As showbiz celebrities and hired models watched in awe, Rolling Stones frontman Mick Jagger let it loose during a rare solo concert at a tiny Los Angeles club Thursday.
Jagger’s new album hits stores next week, and he chose the 770-capacity El Rey Theatre near Hollywood as the venue for his only concert performance to promote the release.
“This is the world tour for this album, ‘Goddess in the Doorway,”‘ Jagger, 58, told the invite-only crowd. “You can say you were at every gig, OK?”
Wearing a sleeveless red T-shirt emblazoned with the Statue of Liberty over the slogan “Liberte,” and black corduroy jeans, Jagger whipped through seven tunes, including Stones nuggets “Respectable” and “Miss You.”
He began and ended with his new single “God Gave Me Everything,” which ABC will screen during a Jagger documentary, “Being Mick,” next Thursday.
Organizers paid dozens of young models $100 each to surround the small stage and catwalk, and shooed away regular-looking people.

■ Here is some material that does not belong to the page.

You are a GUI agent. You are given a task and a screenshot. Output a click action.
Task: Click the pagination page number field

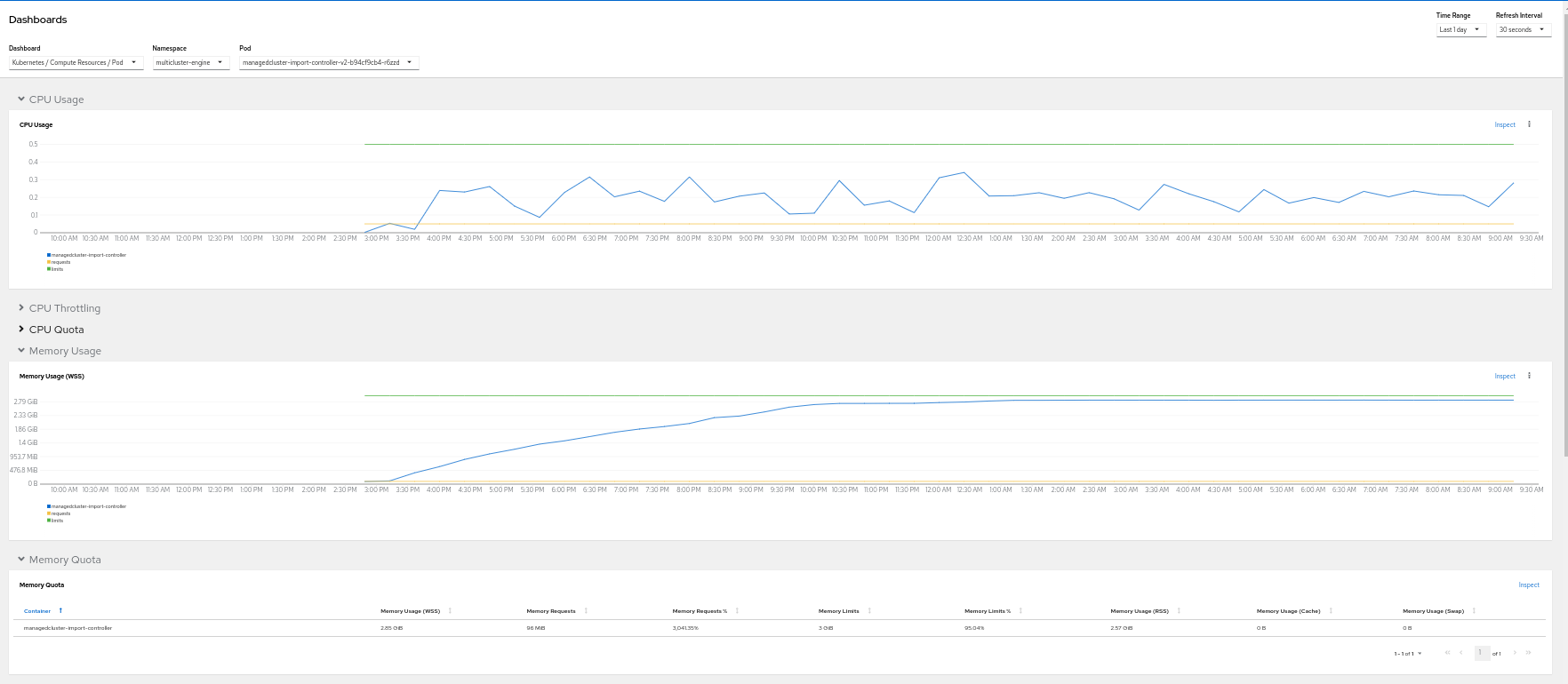pos(1482,654)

The cute young faces earned their money by shrieking and clawing at Jagger’s skinny legs as he pranced past them.
Almost as excited was former Led Zeppelin guitarist Jimmy Page.
“It felt like it was 1978 and people were worshiping the idea that Mick looked exactly like he did 23 years ago,” Page told Reuters. “He looked great.”
Other rockers in attendance included Chris Robinson of the Black Crowes and his actress wife, Kate Hudson, former Smashing Pumpkins leader Billy Corgan, Fred Durst of Limp Bizkit and Mark McGrath of Sugar Ray. Actors included Meg Ryan, Billy Crudup, David Spade, and Heath Ledger, as well as supermodel Naomi Campbell. At least two of Jagger’s daughters, Karis and Elizabeth, were also there.
As he exited the stage along with his six-member band, Jagger told the crowd: “I loved every minute of it.”
He then retreated to a luxury trailer parked on a residential street behind the theater and received well-wishers.
“Goddess in the Doorway,” Jagger’s fourth solo album, will be released in North America Nov. 20. He has toured only once without the Stones, swinging through Japan, Australia, New Zealand and Indonesia in 1988. He promoted his last album, 1993’s “Wandering Spirit” with an MTV concert at Webster Hall in New York. Along with Stones guitarist Keith Richards, he performed two of the band’s songs at the “Concert for New York” fundraiser at Madison Square Garden last month.
The Rolling Stones are in talks to hit the road late next year, ending a three-year break from touring.